Cabinet Magazine for Inquisitive Dreamers

Q: What do Hydrotherapy, houses built to look like ginger bread houses, injecting the sperm of guinea pigs as a cure for sloth, and Women natural historians of the nineteenth century all have in common?

Cabinet Magazine
Cabinet Magazine

A: Issue 29 of Cabinet Magazine. I discovered this art and culture magazine while poking around the Electric Works gallery last week. The photo of a baby sloth on the cover was what reeled me in. Now that I’ve spent a couple of weeks reading it to and from my home and work on the bus, I can safely say I’m head over heels in love with this magazine. Its strange collection of seemingly disparate material is fascinating and each article is well crafted and eloquently written. Cabinet’s quarterly issues follow a loose thread that magically ties all of its content together.
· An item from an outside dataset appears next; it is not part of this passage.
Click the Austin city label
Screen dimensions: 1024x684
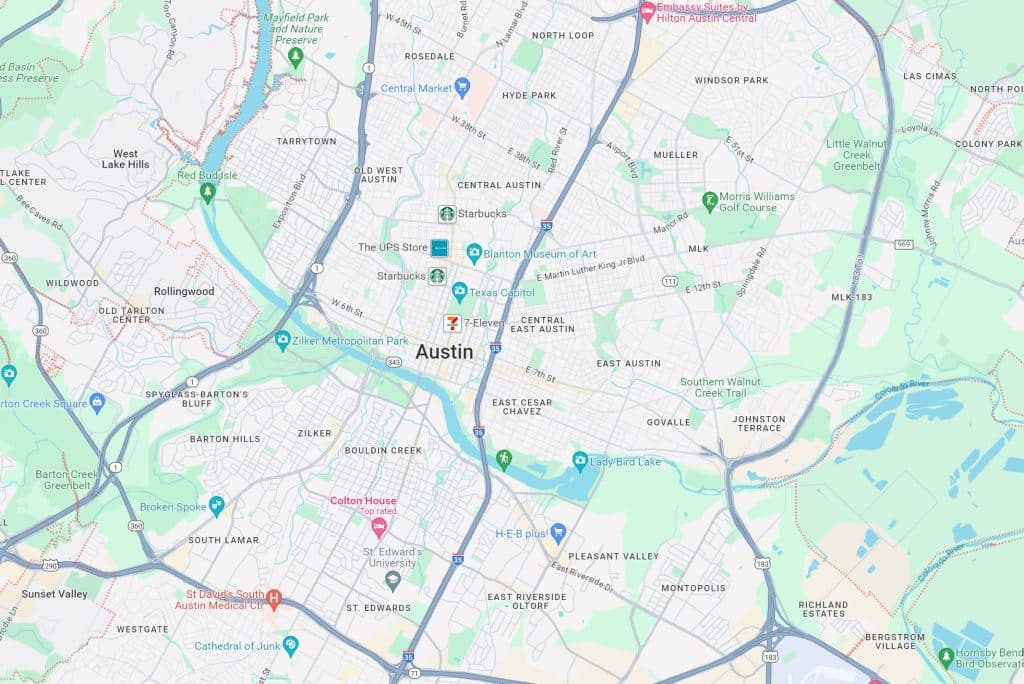(x=444, y=351)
Among other topics, this issue’s theme: sloth, discusses the plot of Hansel and Gretel, the busy idleness found in the children’s story Harry’s Holiday, and a history of the development of remote controls. I particularly loved the article on busy idleness as the definition for sloth and it relates very well to our current state of webitis. SO many of us check email 10 or more times a day, browser news sites, twitter and flickr and facebook our days away. We are all busy doing nothing. And when I read Cabinet, and collecting news and exciting bits of impractical facts, I am increasingly self aware of how I spend my time, and I must say, Cabinet is the most enriching time-wasting activity I have encountered in years.